Data extracted from a collection:

┏━━

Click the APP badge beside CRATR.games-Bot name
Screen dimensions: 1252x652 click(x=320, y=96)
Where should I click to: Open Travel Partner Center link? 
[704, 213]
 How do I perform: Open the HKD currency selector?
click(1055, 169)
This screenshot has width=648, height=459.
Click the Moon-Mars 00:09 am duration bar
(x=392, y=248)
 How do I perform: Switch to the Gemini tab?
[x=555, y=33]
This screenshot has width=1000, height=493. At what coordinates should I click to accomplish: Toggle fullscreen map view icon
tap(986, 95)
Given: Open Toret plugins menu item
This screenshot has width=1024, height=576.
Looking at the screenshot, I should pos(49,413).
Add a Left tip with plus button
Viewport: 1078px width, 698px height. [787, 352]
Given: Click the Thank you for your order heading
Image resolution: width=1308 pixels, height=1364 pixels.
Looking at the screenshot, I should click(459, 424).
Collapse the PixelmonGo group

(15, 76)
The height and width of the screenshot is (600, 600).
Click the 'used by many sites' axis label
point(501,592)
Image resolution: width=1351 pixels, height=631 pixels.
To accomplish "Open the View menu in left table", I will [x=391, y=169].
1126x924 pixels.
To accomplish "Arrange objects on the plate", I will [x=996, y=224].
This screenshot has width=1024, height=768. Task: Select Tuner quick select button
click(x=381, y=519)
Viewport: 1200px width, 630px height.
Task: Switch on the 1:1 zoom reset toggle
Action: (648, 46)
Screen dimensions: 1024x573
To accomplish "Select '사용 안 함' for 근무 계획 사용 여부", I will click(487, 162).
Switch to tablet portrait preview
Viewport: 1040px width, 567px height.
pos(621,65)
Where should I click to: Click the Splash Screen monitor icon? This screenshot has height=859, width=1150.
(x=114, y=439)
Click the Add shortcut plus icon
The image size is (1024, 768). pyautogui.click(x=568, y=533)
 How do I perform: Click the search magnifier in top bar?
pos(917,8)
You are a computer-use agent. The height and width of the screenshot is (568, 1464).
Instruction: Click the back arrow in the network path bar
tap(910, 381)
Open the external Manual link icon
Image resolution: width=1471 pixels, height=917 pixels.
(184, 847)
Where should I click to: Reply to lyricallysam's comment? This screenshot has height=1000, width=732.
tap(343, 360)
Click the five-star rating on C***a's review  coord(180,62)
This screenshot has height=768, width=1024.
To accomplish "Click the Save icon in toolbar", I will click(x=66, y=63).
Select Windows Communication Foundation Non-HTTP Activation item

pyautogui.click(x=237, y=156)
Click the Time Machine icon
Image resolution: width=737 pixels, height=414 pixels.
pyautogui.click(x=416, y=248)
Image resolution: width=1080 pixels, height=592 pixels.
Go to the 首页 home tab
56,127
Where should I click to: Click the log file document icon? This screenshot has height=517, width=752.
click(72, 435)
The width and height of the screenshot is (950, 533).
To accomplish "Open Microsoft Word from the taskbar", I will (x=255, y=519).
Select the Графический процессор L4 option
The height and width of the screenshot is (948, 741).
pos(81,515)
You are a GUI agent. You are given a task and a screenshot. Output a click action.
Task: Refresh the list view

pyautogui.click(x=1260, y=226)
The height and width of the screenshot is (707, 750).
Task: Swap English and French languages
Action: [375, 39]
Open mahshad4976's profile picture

┗━━

YOUR INSTRUCTIONS
From the data, collect all lines where the string "agent" appears.

ANSWER AREA
You are a computer-use agent. The height and width of the screenshot is (568, 1464).
You are a GUI agent. You are given a task and a screenshot. Output a click action.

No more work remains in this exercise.